ITS News

Jumat, 19 April 2024
07 Januari 2020, 14:01

Mitigasi Komperehensif Bencana Banjir

Oleh : itsmis | | Source : www.its.ac.id

Kampus ITS,Opini — Musim hujan baru dimulai, banjir sudah menerjang berbagai provinsi di Indonesia. Sebagian besar media memberitakan kejadian banjir di mana-mana. Namun sayangnya, media selalu menyebutkan hujan deras penyebabnya, ini bisa membingungkan literasi tentang banjir tersebut. Sebab, hujan hampir pasti datang dan akan melewati jalan yang sama, bila ada masalah pada jalannya air, maka banjir tak terhindarkan.

Mitigasi banjir tidak bisa dilakukan secara parsial atau segmental, tapi harus komprehensif sepanjang sungai dari hulu sampai hilir. Mitigasi harus segera dilakukan sebab seluruh perangkat daerah dan pusat dikomandani oleh Badan Nasional Penanggulangan Bencana (BNPB) atau Badan Penanggulangan Bencana Daerah (BPBD) provinsi, kabupaten, atau kota. Beberapa waktu ke depan akan masih ada bencana banjir, karena hujan dengan intensitas tinggi akan terus terjadi hingga bulan Maret 2020.

Memang diakui biaya mitigasi itu mahal, tapi jelas lebih mahal merekonstruksi kerusakan dan mengganti kerugian ekonomi yang ditimbulkan. Pada tahun 2012, PBB mencatat biaya mitigasi sebesar 1 dollar Amerika setara dengan 7 dollar biaya kedaruratan dan pemulihan. Lebih buruk lagi, jika ada korban jiwa, maka nyawa tidak ternilai harganya. Untuk kajian detail mitigasi, diperlukan penyusuran sungai dari hulu sampai hilir. Sehingga kita akan tahu bahwa telah terjadi perubahan yang sangat luar biasa di bagian puncak, bagian tengah, dan bagian hilir.

Perubahan di bagian hulu

Di bagian puncak gunung sudah didominasi menjadi kawasan wisata, permukiman, hotel, vila, perkebunan, dan pertanian semusim. Air hujan yang seharusnya meresap ke dalam tanah berubah menjadi air permukaan yang akan mendorong terjadinya erosi tanah. Tanah hasil erosi akan masuk ke sungai dan mengakibatkan pendangkalan  pada sungai atau saluran. Hasilnya, daya tampung sungai atau saluran berkurang dan akan meluap. Kalau erosi terjadi tiap tahun dan sedimentasi atau pendangkalan semakin tebal, maka air permukaan yang masuk ke sungai semakin tidak tertampung dan areal yang kebanjiran akan semakin meluas tiap tahun.

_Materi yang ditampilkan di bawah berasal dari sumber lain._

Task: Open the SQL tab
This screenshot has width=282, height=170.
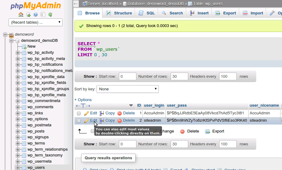Action: coord(147,13)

Lapisan tanah di lereng juga akan kritis dan akan mudah longsor. Selama ini tanah di lereng bisa menempel karena adanya akar pohon. Dengan berubah menjadi tanaman semusim, akar serabut pohon tanaman semusim tidak dapat meningkatkan kohesi atau aya ikat tanah. Akar serabut ini tidaklah sama dengan akar tunjang yang berfungsi sebagai angker atau paku. Lebih parah lagi, jika tutupan lahan di daerah hulu ini adalah lahan terbangun, seperti hotel, villa, dan perumahan, maka kemungkinan longsor sangat besar terjadi. Tanah longsor yang masuk ke sungai bisa diikuti banjir bandang.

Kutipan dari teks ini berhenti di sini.